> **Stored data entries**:
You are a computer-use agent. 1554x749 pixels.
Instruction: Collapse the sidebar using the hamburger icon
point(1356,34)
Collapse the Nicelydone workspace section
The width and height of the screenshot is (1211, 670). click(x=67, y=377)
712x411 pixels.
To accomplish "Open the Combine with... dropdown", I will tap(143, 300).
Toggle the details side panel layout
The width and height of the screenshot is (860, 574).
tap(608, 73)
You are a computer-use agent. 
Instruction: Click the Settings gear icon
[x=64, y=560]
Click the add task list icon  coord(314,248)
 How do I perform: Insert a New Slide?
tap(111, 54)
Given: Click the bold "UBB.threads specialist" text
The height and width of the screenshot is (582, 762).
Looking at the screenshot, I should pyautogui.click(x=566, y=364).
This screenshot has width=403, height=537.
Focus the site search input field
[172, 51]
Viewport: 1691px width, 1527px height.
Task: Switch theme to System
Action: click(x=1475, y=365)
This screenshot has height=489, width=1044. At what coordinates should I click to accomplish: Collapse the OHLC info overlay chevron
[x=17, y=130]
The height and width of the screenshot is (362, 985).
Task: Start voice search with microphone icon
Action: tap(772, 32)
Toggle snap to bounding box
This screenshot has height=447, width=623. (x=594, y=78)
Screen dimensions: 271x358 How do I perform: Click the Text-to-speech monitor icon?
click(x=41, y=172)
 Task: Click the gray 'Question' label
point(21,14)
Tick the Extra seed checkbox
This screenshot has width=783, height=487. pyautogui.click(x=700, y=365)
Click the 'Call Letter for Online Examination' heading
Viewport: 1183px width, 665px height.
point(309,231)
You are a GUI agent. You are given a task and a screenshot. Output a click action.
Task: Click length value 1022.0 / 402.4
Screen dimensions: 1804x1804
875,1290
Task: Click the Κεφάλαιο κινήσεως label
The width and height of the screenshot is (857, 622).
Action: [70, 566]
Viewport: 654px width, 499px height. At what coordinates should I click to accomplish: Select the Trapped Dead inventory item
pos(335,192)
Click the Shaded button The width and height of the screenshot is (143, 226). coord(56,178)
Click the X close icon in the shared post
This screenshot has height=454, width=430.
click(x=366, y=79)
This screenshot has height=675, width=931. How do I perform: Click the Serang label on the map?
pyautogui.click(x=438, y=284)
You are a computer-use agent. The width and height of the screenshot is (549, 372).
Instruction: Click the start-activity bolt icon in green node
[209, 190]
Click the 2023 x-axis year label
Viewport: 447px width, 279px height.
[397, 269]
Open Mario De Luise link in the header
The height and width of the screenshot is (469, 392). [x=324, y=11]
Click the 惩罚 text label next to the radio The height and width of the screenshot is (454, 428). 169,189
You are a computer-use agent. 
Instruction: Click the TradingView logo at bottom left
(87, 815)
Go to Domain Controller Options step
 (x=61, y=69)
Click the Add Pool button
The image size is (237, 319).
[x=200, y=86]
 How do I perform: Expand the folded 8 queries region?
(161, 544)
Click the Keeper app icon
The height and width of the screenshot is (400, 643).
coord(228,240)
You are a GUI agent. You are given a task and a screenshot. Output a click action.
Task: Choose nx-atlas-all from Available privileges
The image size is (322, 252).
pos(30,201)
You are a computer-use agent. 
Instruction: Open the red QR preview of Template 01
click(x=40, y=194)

> **Task statement**: Give back every entry exactly.

> **Task solution**:
You are a computer-use agent. 1554x749 pixels.
Instruction: Collapse the sidebar using the hamburger icon
point(1356,34)
Collapse the Nicelydone workspace section
The width and height of the screenshot is (1211, 670). click(x=67, y=377)
712x411 pixels.
To accomplish "Open the Combine with... dropdown", I will tap(143, 300).
Toggle the details side panel layout
The width and height of the screenshot is (860, 574).
tap(608, 73)
You are a computer-use agent. 
Instruction: Click the Settings gear icon
[x=64, y=560]
Click the add task list icon  coord(314,248)
 How do I perform: Insert a New Slide?
tap(111, 54)
Given: Click the bold "UBB.threads specialist" text
The height and width of the screenshot is (582, 762).
Looking at the screenshot, I should pyautogui.click(x=566, y=364).
This screenshot has width=403, height=537.
Focus the site search input field
[172, 51]
Viewport: 1691px width, 1527px height.
Task: Switch theme to System
Action: click(x=1475, y=365)
This screenshot has height=489, width=1044. At what coordinates should I click to accomplish: Collapse the OHLC info overlay chevron
[x=17, y=130]
The height and width of the screenshot is (362, 985).
Task: Start voice search with microphone icon
Action: tap(772, 32)
Toggle snap to bounding box
This screenshot has height=447, width=623. (x=594, y=78)
Screen dimensions: 271x358 How do I perform: Click the Text-to-speech monitor icon?
click(x=41, y=172)
 Task: Click the gray 'Question' label
point(21,14)
Tick the Extra seed checkbox
This screenshot has width=783, height=487. pyautogui.click(x=700, y=365)
Click the 'Call Letter for Online Examination' heading
Viewport: 1183px width, 665px height.
point(309,231)
You are a GUI agent. You are given a task and a screenshot. Output a click action.
Task: Click length value 1022.0 / 402.4
Screen dimensions: 1804x1804
875,1290
Task: Click the Κεφάλαιο κινήσεως label
The width and height of the screenshot is (857, 622).
Action: [70, 566]
Viewport: 654px width, 499px height. At what coordinates should I click to accomplish: Select the Trapped Dead inventory item
pos(335,192)
Click the Shaded button The width and height of the screenshot is (143, 226). coord(56,178)
Click the X close icon in the shared post
This screenshot has height=454, width=430.
click(x=366, y=79)
This screenshot has height=675, width=931. How do I perform: Click the Serang label on the map?
pyautogui.click(x=438, y=284)
You are a computer-use agent. The width and height of the screenshot is (549, 372).
Instruction: Click the start-activity bolt icon in green node
[209, 190]
Click the 2023 x-axis year label
Viewport: 447px width, 279px height.
[397, 269]
Open Mario De Luise link in the header
The height and width of the screenshot is (469, 392). [x=324, y=11]
Click the 惩罚 text label next to the radio The height and width of the screenshot is (454, 428). 169,189
You are a computer-use agent. 
Instruction: Click the TradingView logo at bottom left
(87, 815)
Go to Domain Controller Options step
 (x=61, y=69)
Click the Add Pool button
The image size is (237, 319).
[x=200, y=86]
 How do I perform: Expand the folded 8 queries region?
(161, 544)
Click the Keeper app icon
The height and width of the screenshot is (400, 643).
coord(228,240)
You are a GUI agent. You are given a task and a screenshot. Output a click action.
Task: Choose nx-atlas-all from Available privileges
The image size is (322, 252).
pos(30,201)
You are a computer-use agent. 
Instruction: Open the red QR preview of Template 01
click(x=40, y=194)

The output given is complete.